Therapeutic advances in vascular calcification may have far-reaching public benefits. Vascular calcification is a frequent complication of diabetes mellitus associated with the increase of morbidity and mortality. Although the precise mechanism has not been determined, vascular calcification is known to be an active process involving ectopic bone formation, in which osteogenic differentiation occurs in the cells transdifferentiated from other lineages. Previous studies have shown that vascular endothelial cells switch cell fate to differentiate into osteoblastic-like cells in vascular calcification. However, it is unknown if reversing this switch by inducing osteoblastic-endothelial transdifferentiation ameliorates vascular calcification. Advanced investigations have shown that the small molecules are able to reprogram and modulate cell fates, and also shown that endothelial-like cells can be transdifferentiated from other lineages. In present proposal, we take advantage of a small molecule identified by using high throughput technology, aiming to induce osteoblastic-endothelial transdifferentiation and investigate the effects on vascular calcification in diabetes mellitus. In preliminary data, we use a high throughput model to identify that GSK3 inhibitor SB216763 converts osteoblasts into endothelial-like cells. We show that SB216763 or limiting GSK3 modulates protein levels of SMAD1 and - catenin and their transcriptional activity to switch the osteoblastic fate for endothelial differentiation. Furthermore, SB216763 treatment reduces EC-origin osteogenic differentiation and decreases calcification in aorta of matrix Gla protein null mouse, an established model of vascular calcification. The treatment of SB216763 also decreases arterial calcification in diabetic Ins2Akita/+ mice without affecting other tissues. Therefore, we hypothesize that GSK3 inhibition induces osteoblastic-endothelial transdifferentiation to ameliorate vascular calcification in diabetes mellitus.

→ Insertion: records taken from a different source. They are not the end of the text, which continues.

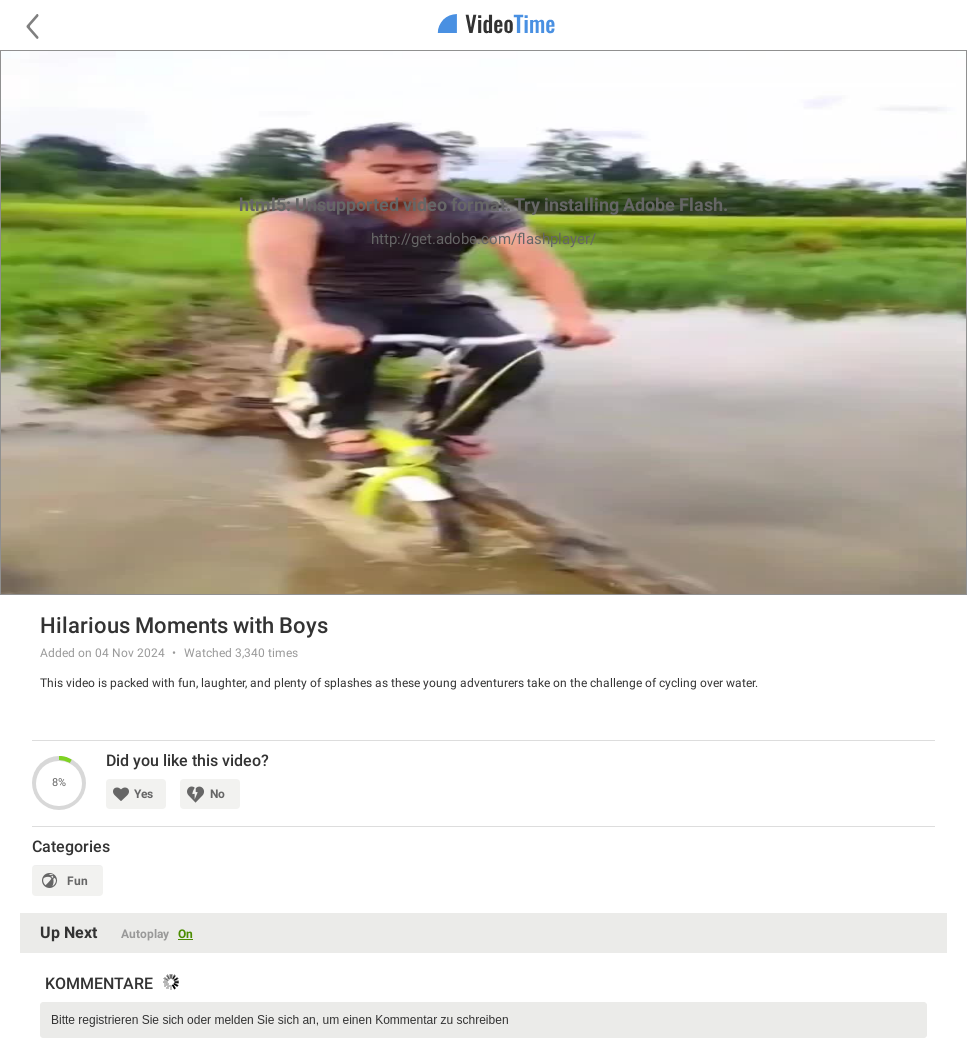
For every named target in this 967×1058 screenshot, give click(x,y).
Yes (143, 794)
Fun (77, 881)
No (217, 794)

In specific Aim 1, we will elucidate the mechanism underlying osteoblastic-endothelial transdifferentiation induced by GSK3 inhibition.
In specific Aim 2, we will determine if GSK3 inhibition ameliorates vascular calcification in diabetic mouse model. If successful, it will build osteoblastic-endothelial transdifferentiation as a new concept, and GSK3 inhibitor SB216763 may emerge as a new therapeutic approach to treat calcification in acquired vascular diseases.
Our studies are relevant to the treatment of disease of the vessels in diabetic patients. This study focuses on the inhibition of glycogen synthase kinase 3 (GSK3), and how it prevents the hardening of the vessels. Understanding how these work may lead to new strategies for the treatment.